A bloodbath in iron-ore prices could get much uglier before things turn around. And it's not all China's fault, either. While Chinese demand, a major force in the market, has slowed, big iron ore producers, including Brazil's Vale, BHP Billiton, Rio Tinto and Fortescue plan to boost production and shipments despite the glut. Australian producers BHP Billiton, Rio Tinto and Fortescue aim to boost output by 170 million tons this year, equal to around 7% of 2013 global supply and 11% of global production outside China, notes Capital Economics. Vale and Anglo-American are also looking to increase output, too. Why are they boosting production in the face of falling demand?

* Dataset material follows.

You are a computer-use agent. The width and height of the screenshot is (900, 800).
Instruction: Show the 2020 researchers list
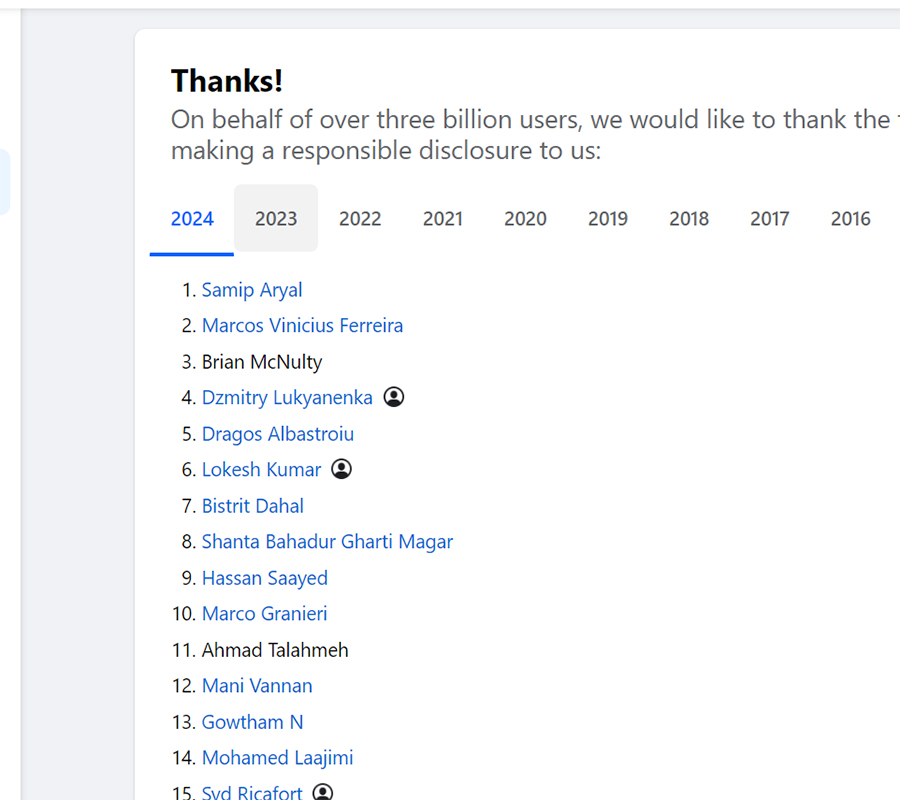pos(525,219)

"It's because their marginal cost of production is much lower than many of the smaller players globally; and because they operate in different segments, they can absorb a large hit in iron ore mining profitability that others cannot survive," said Ben Ryan, an analyst at Hedgeye Risk Management, in an email. "They're ultimately admitting we're in a downtrend in raw minerals mining (iron ore, copper, and coal) and the announcement to increase production despite prices [being down] 40% year-to-date works to squeeze lower cost producers on the way down. The expectation for the global supply increase works with the apparent decrease in demand to push prices lower. Eventually enough producers get squeezed out of the market and this supply/demand dynamic bottoms out then reverses."
If I were Washington, I'd be telling Big Iron to be careful about declaring war on China. But then, that's just me. For all I know, this is just what Capitol Hill wants.
The point I try to make is that most of what you read in the press is so far away from what is really happening, it's taken on absurd proportions.
No, US housing is not doing fine, and it doesn't have a lot of upside potential. It has none. And no, Australia is not going to be fine, with its one-dimensional dependency on China, And also no, China is not what even western media try to make it out to be; China is drowning in a sea of debt.
The whole global economy is still falling to bits, and you're about to fall with it. That's all I'm trying to point out to you. Debt is bringing us down, and because we have tried to prevent that from happening by issuing more debt, we will plunge that much deeper and faster. And that's not just one of multiple possible options, it's the only one.